In some situations, a value can be implicitly cast to a VARIANT value. For details, see Data type conversion.
The sample code below shows how to use a VARIANT value, including how to convert from a VARIANT value and to a VARIANT value.
Create a table and insert a value:
CREATE OR REPLACE TABLE varia (float1 FLOAT, v VARIANT, float2 FLOAT);
INSERT INTO varia (float1, v, float2) VALUES (1.23, NULL, NULL);
The first UPDATE converts a value from a FLOAT value to a VARIANT value. The second UPDATE converts a VARIANT value to a FLOAT value.
UPDATE varia SET v = TO_VARIANT(float1); -- converts from a FLOAT value to a VARIANT value.
UPDATE varia SET float2 = v::FLOAT; -- converts from a VARIANT value to a FLOAT value.
SELECT all the values:
SELECT * FROM varia;
+--------+-----------------------+--------+
| FLOAT1 | V | FLOAT2 |
|--------+-----------------------+--------|
| 1.23 | 1.230000000000000e+00 | 1.23 |
+--------+-----------------------+--------+
As shown in the previous example, to convert a value from the VARIANT data type, cast the VARIANT value to the
target data type. For example, the following statement uses the ::
operator to convert the VARIANT
to a FLOAT:
SELECT my_variant_column::FLOAT * 3.14 FROM ...;
VARIANT data stores both the value and the data type of the value. Therefore, you can use VARIANT values in expressions where the
value’s data type is valid without first casting the VARIANT. For example, if VARIANT column my_variant_column
contains a
numeric value, then you can directly multiply my_variant_column
by another numeric value:
SELECT my_variant_column * 3.14 FROM ...;
You can retrieve the value’s native data type by using the TYPEOF function.
By default, when VARCHAR, DATE, TIME, and TIMESTAMP values are retrieved from a VARIANT column, the values are surrounded by double quotes. You can eliminate the double quotes by explicitly casting the values to the underlying data types (e.g. from VARIANT to VARCHAR).

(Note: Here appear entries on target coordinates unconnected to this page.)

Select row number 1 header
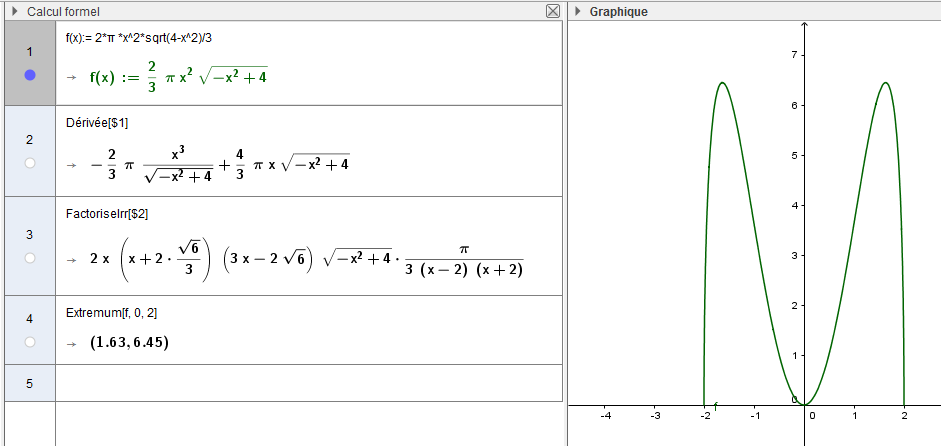click(30, 51)
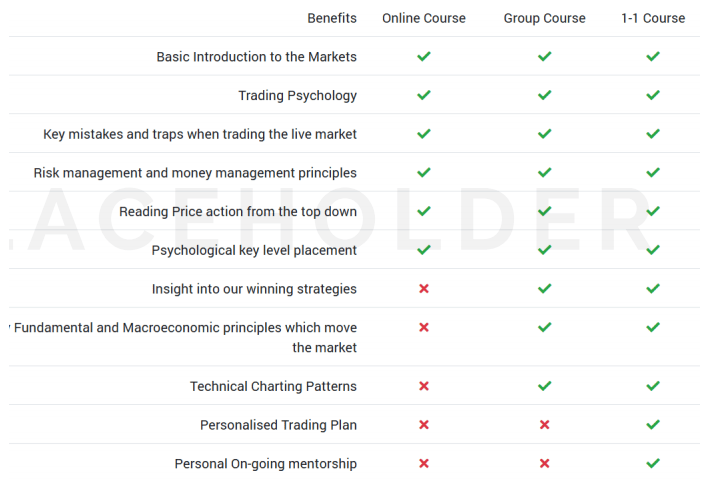Click the Benefits column header
The image size is (714, 488).
(x=332, y=18)
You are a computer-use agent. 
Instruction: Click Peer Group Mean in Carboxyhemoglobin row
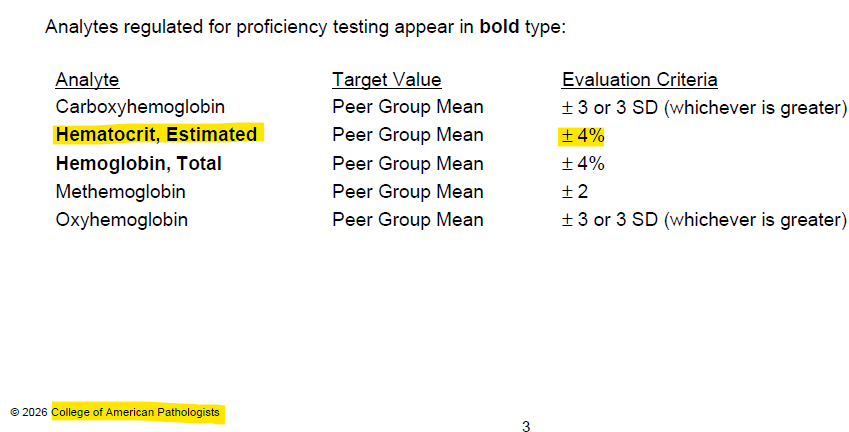408,107
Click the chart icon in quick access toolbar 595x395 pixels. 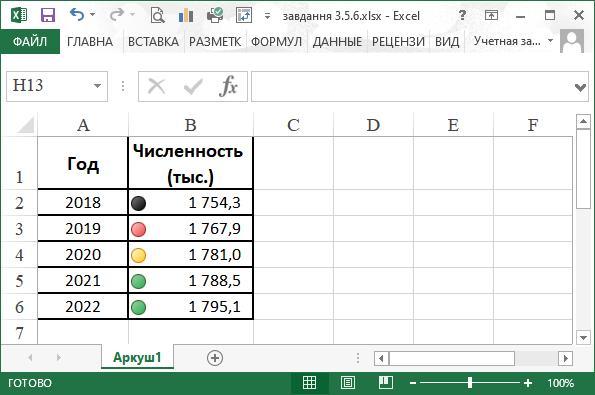click(x=186, y=16)
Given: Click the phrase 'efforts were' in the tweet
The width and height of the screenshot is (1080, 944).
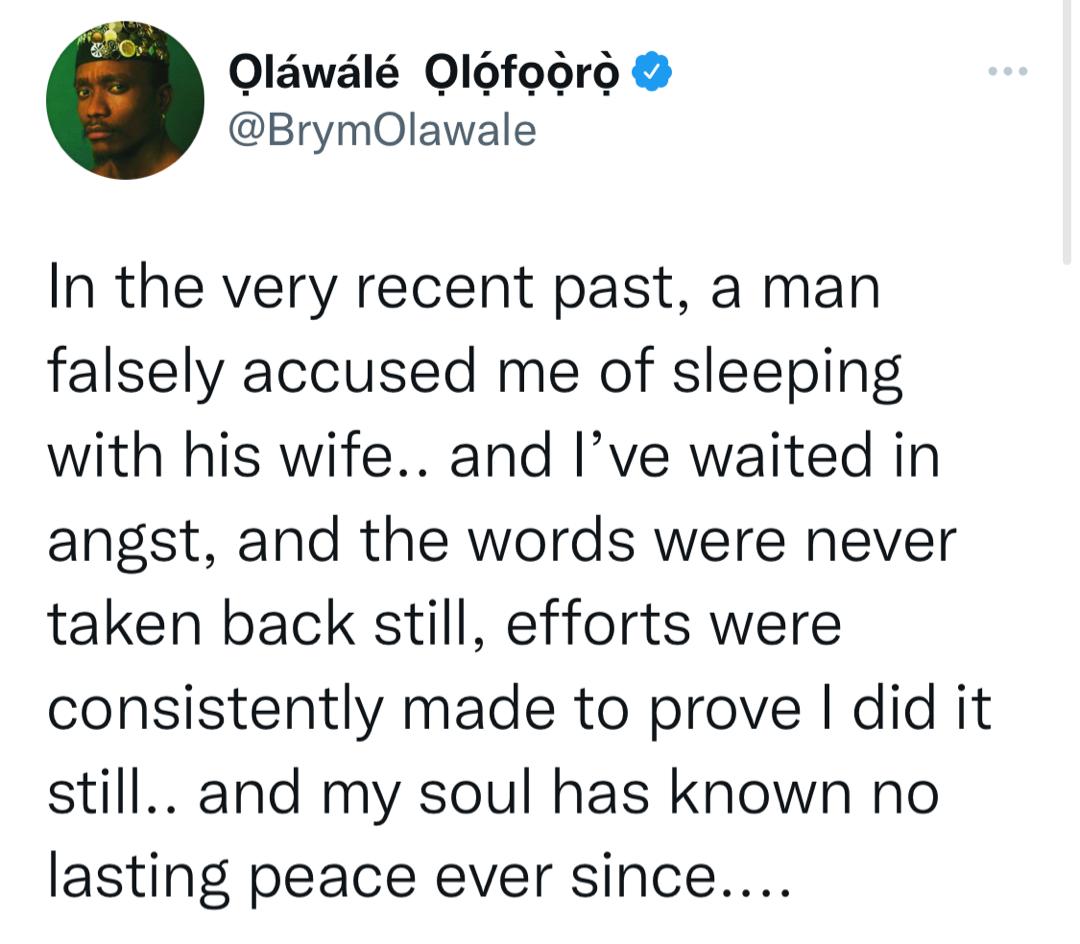Looking at the screenshot, I should pyautogui.click(x=674, y=625).
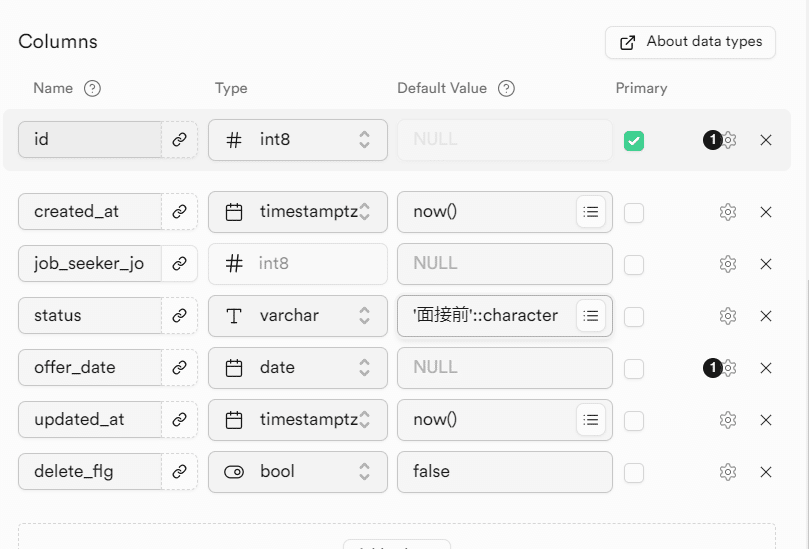809x549 pixels.
Task: Enable primary checkbox for delete_flg column
Action: [x=634, y=472]
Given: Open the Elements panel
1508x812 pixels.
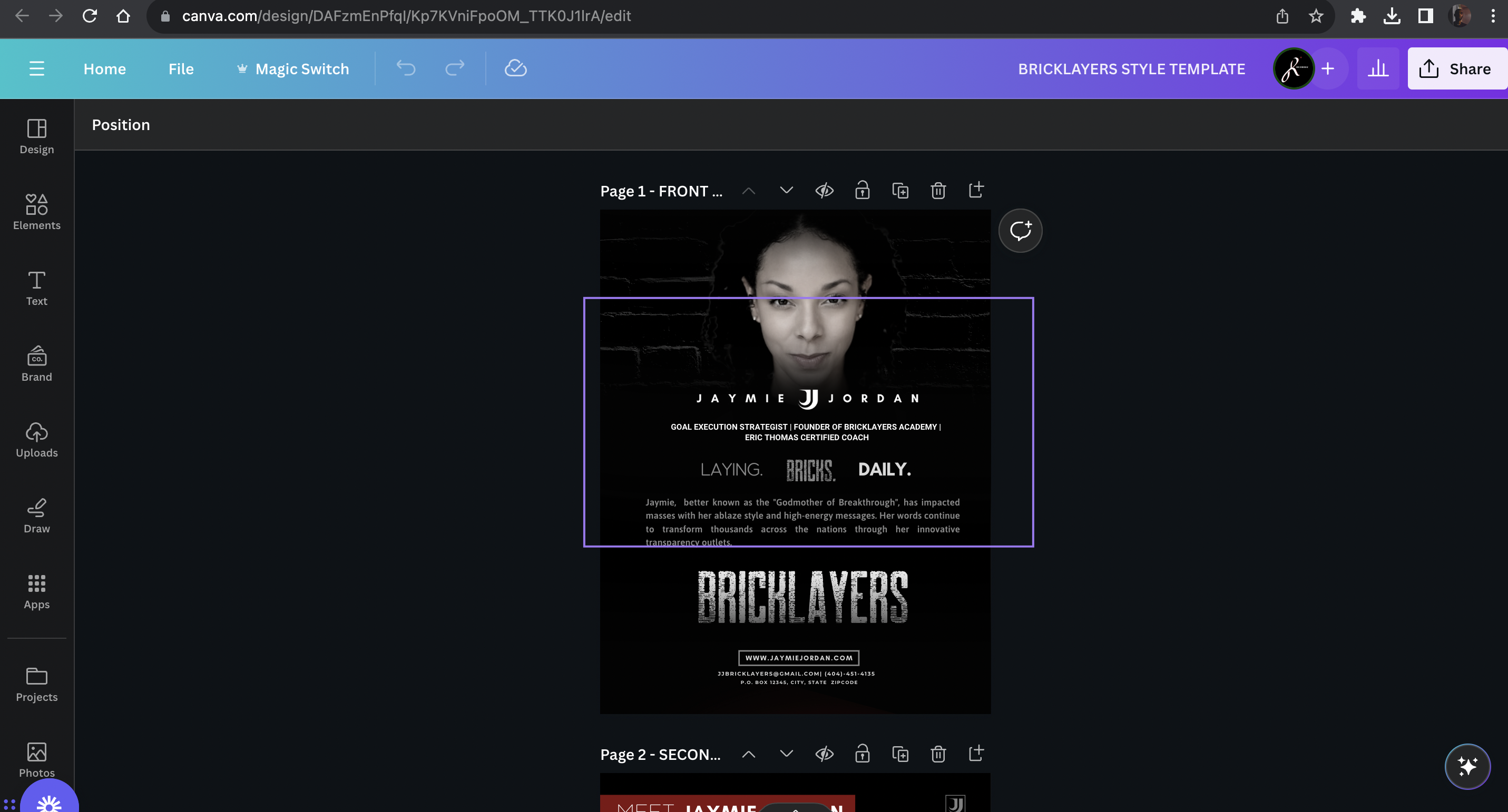Looking at the screenshot, I should coord(36,212).
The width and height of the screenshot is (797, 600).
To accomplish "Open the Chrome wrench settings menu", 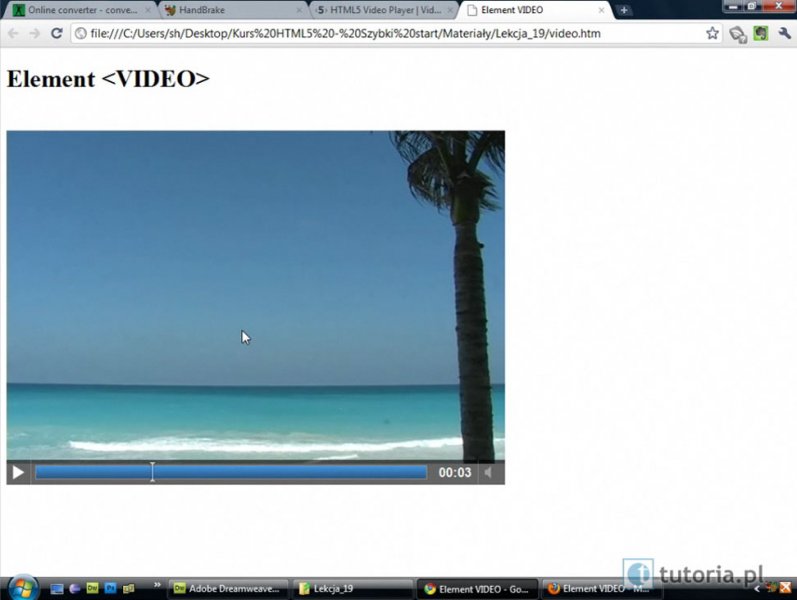I will (784, 33).
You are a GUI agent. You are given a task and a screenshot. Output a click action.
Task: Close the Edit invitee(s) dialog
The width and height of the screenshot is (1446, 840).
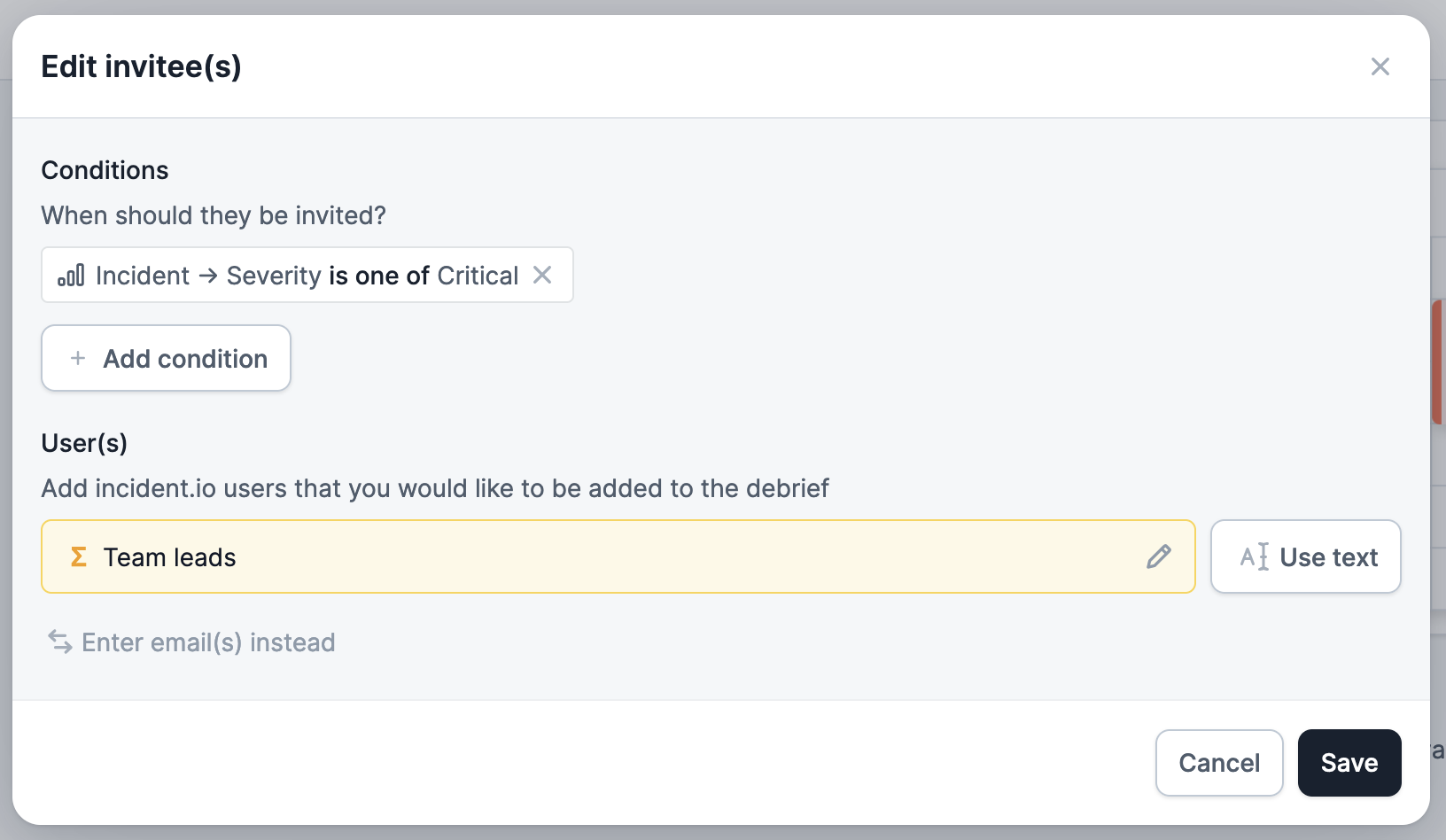pyautogui.click(x=1380, y=66)
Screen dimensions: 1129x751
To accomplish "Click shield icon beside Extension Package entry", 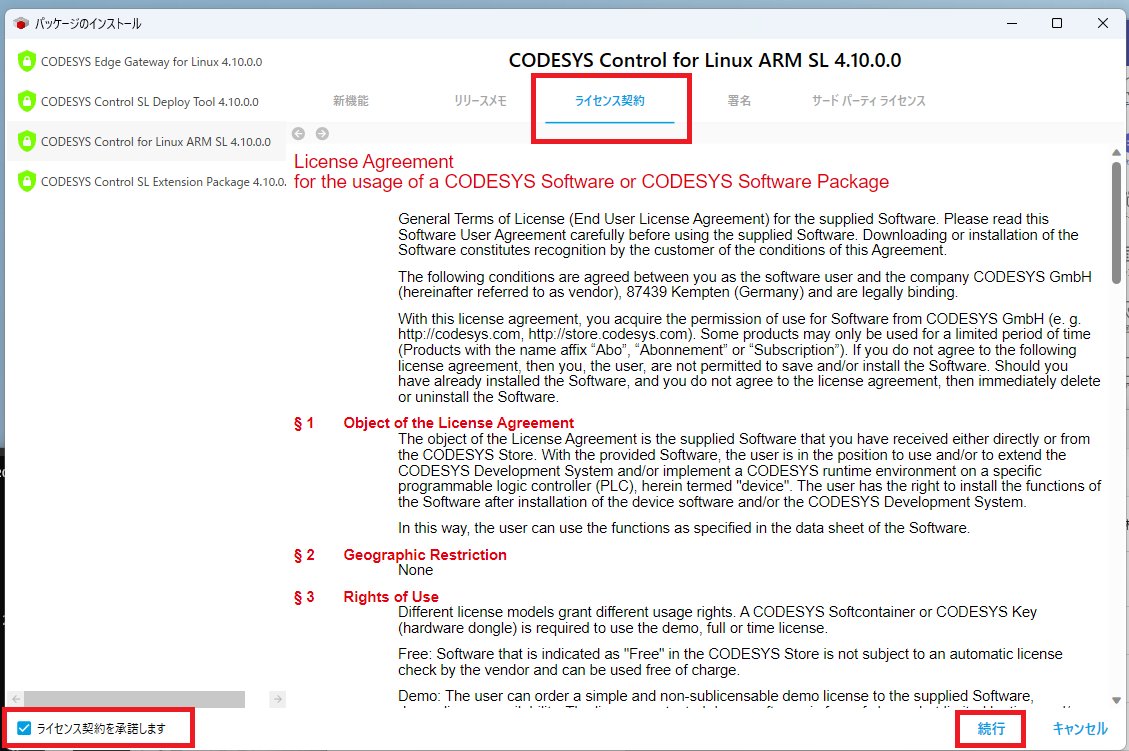I will pos(26,181).
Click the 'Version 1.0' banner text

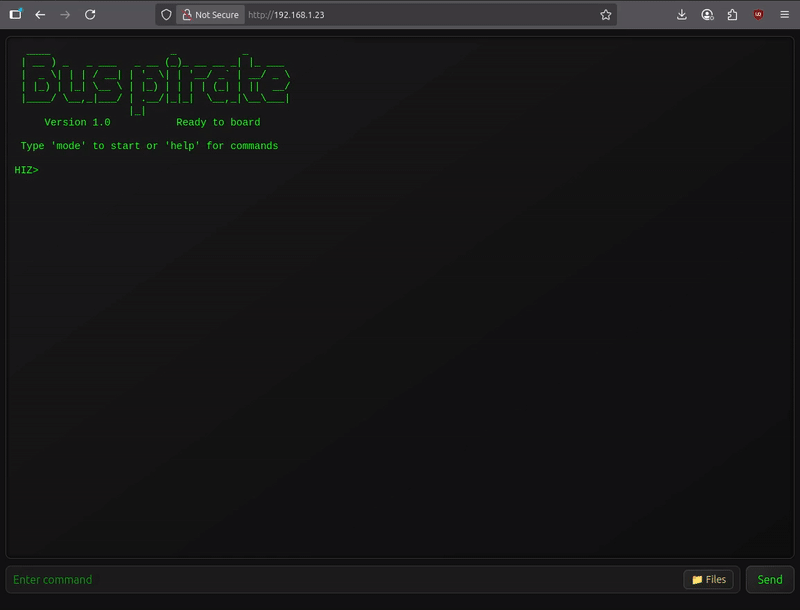pyautogui.click(x=77, y=122)
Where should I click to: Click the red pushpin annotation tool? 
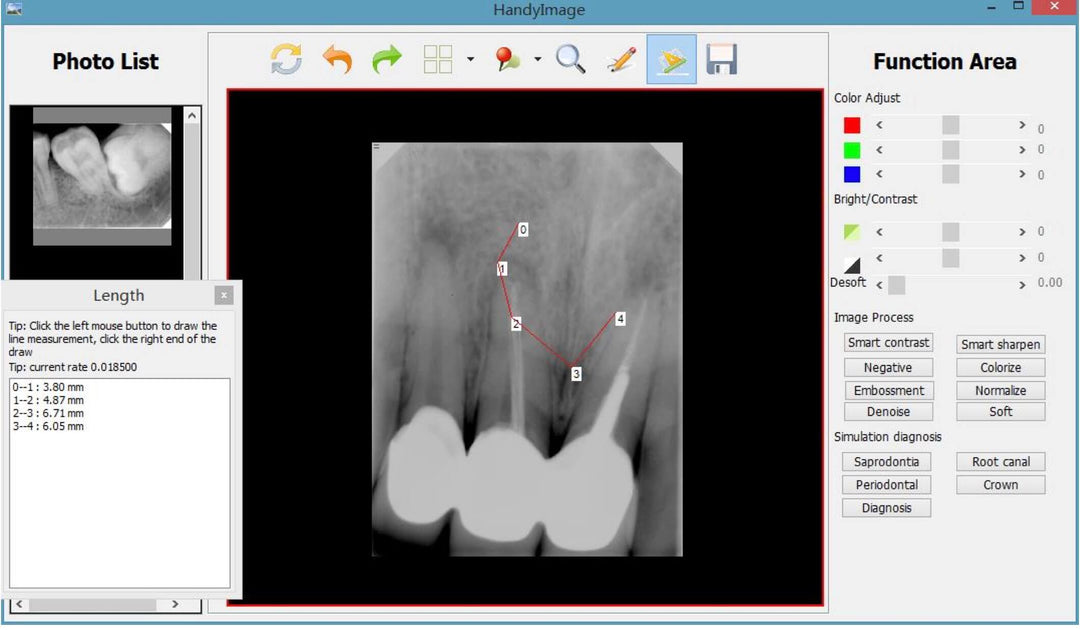tap(508, 59)
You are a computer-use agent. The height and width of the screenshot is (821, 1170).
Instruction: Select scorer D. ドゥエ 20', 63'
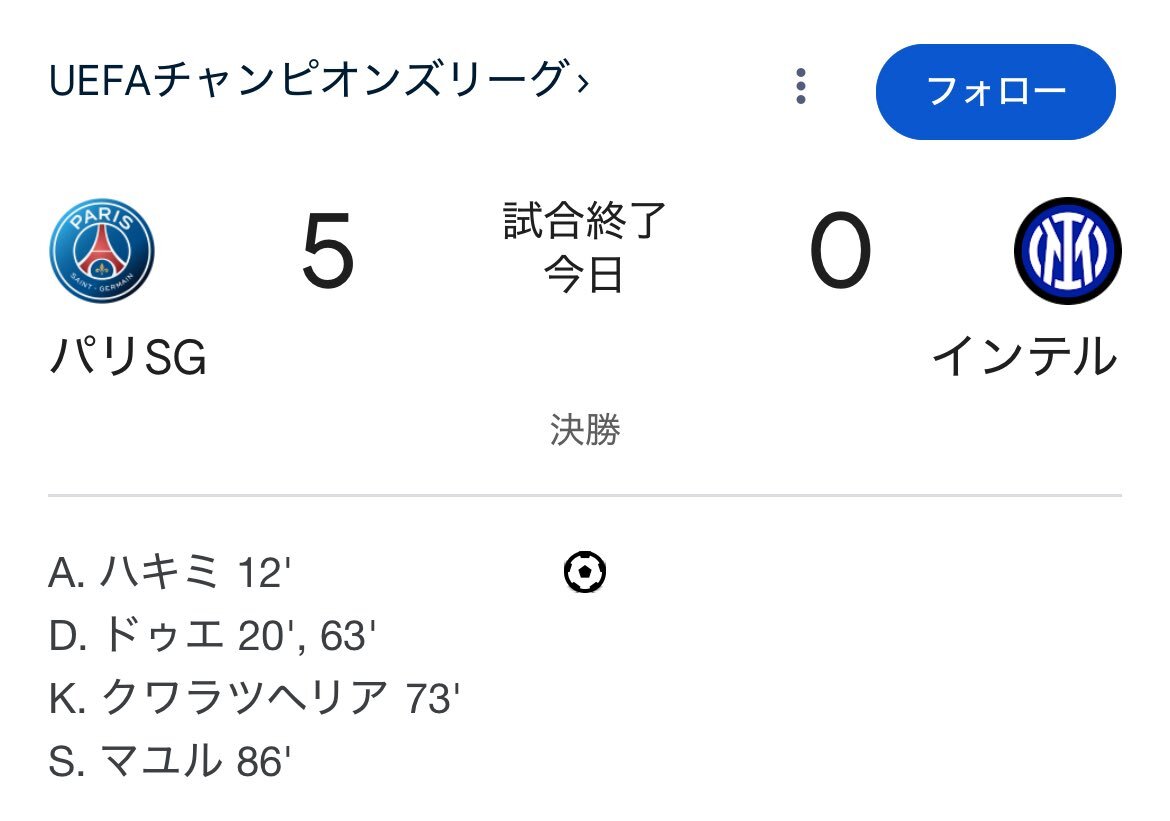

For example:
SELECT 'Sample', 'Sample'::VARIANT, 'Sample'::VARIANT::VARCHAR;
+----------+-------------------+----------------------------+
| 'SAMPLE' | 'SAMPLE'::VARIANT | 'SAMPLE'::VARIANT::VARCHAR |
|----------+-------------------+----------------------------|
| Sample | "Sample" | Sample |
+----------+-------------------+----------------------------+
A VARIANT value can be missing (contain SQL NULL), which is different from a VARIANT null value, which is a real value used to represent a null value in semi-structured data. VARIANT null is a true value that compares as equal to itself. For more information, see VARIANT null.
If data was loaded from JSON format and stored in a VARIANT column, then the following considerations apply:
For data that is mostly regular and uses only native JSON types (such as strings and numbers), the performance is very similar for storage and query operations on relational data and data in a VARIANT column.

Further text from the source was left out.